When a hiring manager Googles you, they are looking for three specific things. You need to control the narrative for all of them.
1. The Competence Check (GitHub/Substack/Stack Overflow)
If you are an engineer, your GitHub is your real resume. I don't care if you have 500 green squares on your contribution graph—anyone can script a bot to make fake commits. I am looking at how you code.
I will click into a random public repo. Are your commit messages descriptive ("Refactor auth middleware to handle token expiration") or garbage ("fix", "update", "asdfasdf")? Did you write a README? If you submitted a PR to an open-source project, how did you respond when the maintainer asked you to change something?
If you are a PM or marketer, I am looking for your writing. A well-written Substack post about a niche product teardown is worth ten times more than an MBA.

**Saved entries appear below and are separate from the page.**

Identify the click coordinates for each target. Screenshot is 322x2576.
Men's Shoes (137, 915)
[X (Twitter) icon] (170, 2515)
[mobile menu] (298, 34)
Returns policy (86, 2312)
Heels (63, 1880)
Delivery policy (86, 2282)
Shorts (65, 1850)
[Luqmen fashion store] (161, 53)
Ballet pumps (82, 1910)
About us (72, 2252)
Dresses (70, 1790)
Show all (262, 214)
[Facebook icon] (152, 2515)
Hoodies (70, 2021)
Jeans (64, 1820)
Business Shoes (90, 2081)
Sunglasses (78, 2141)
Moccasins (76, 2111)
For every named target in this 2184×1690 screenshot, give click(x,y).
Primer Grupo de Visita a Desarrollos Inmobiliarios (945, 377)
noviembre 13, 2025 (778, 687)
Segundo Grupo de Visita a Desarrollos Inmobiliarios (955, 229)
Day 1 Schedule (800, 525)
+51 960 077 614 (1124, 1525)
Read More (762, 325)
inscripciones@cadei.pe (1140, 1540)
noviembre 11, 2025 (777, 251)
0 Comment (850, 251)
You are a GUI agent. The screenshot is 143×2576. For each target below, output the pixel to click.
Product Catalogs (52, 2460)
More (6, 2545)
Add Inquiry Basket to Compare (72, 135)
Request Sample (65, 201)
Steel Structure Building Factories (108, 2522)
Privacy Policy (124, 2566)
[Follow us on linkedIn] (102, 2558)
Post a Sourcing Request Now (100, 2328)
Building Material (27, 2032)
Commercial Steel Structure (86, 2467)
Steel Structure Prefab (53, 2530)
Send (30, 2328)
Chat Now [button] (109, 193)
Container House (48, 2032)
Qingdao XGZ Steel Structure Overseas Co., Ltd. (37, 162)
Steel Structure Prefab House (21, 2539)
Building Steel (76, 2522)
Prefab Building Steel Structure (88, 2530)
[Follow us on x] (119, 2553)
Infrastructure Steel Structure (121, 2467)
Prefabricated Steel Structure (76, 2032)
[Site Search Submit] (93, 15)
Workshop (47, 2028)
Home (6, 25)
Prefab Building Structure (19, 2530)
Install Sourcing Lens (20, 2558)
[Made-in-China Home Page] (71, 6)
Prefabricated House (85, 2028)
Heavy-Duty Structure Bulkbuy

2. The "Jerk" Check (Twitter/Reddit/LinkedIn Comments)
Startups are pressure cookers. If you are prone to lashing out, it will destroy the team. Hiring managers look at your social media to see how you treat people when you aren't in an interview setting.
I don't care about your political views or your hobbies. I care about your tone. Do you constantly complain about your current coworkers? Do you pick fights in Hacker News threads? Do you leave condescending comments on other people's LinkedIn posts?
If your public persona is entirely negative, cynical, or aggressive, no sane manager will bring that energy into their Slack workspace.
3. The Consistency Check (LinkedIn vs. Resume)
This is the most common reason offers get pulled. I will put your PDF resume side-by-side with your LinkedIn profile.
If your resume says you were the "Lead Engineer" from 2021 to 2024, but your LinkedIn says you were a "Frontend Developer" for those same dates, my alarm bells go off. If your resume lists a 6-month stint at a failed startup, but that gap is completely scrubbed from your LinkedIn, I assume you are hiding something.
Discrepancies look like lies. Ensure your dates, titles, and company names match perfectly across all platforms.
How to fix your footprint this weekend
You don't need to be a tech influencer with 50,000 followers to pass the Google test. You just need a clean, professional baseline.
Take one hour this weekend to do this:
- Open an Incognito window and search your exact name, plus the word "software" or "marketing" (whatever your field is).
- Click through the first three pages of results.
- Make your personal Twitter private if you use it to vent.
- Archive the messy, half-finished GitHub repos from your bootcamp days, and pin your three best projects to your profile.
- Sync your LinkedIn dates with your master resume.
Don't let a three-year-old Reddit argument cost you a $200K job.